Restate, word for word, the lines from the opening line of the data through the line containing "The image size is (1720, 980).", both included, and nothing else.
::::::
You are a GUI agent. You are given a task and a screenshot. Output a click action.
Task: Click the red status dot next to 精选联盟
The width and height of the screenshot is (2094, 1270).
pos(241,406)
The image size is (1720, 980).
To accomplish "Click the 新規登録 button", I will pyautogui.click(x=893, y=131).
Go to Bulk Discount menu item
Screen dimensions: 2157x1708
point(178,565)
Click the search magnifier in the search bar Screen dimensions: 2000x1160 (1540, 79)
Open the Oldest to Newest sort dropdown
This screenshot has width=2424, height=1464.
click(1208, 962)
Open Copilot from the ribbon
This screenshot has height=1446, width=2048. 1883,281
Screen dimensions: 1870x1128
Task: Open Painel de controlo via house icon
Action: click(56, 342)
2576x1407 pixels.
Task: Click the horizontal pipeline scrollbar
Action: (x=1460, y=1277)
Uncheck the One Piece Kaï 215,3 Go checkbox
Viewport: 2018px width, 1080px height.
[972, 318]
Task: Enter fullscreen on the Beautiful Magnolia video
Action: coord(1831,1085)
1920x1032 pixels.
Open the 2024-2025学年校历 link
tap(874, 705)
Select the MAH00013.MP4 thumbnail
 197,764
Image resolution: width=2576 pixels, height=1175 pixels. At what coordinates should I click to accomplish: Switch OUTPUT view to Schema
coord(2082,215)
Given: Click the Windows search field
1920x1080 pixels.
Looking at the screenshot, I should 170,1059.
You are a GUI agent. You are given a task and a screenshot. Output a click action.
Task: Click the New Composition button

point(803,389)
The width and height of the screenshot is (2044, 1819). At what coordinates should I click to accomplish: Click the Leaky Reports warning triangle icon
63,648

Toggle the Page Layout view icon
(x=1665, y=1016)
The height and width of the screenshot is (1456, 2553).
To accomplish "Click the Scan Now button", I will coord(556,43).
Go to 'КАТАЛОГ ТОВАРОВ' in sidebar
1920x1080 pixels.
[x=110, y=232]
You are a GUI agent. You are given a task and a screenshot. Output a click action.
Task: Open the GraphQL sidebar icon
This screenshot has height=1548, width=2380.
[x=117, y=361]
::::::
● TASK RESULT
You are a GUI agent. You are given a task and a screenshot. Output a click action.
Task: Click the red status dot next to 精选联盟
The width and height of the screenshot is (2094, 1270).
pos(241,406)
The image size is (1720, 980).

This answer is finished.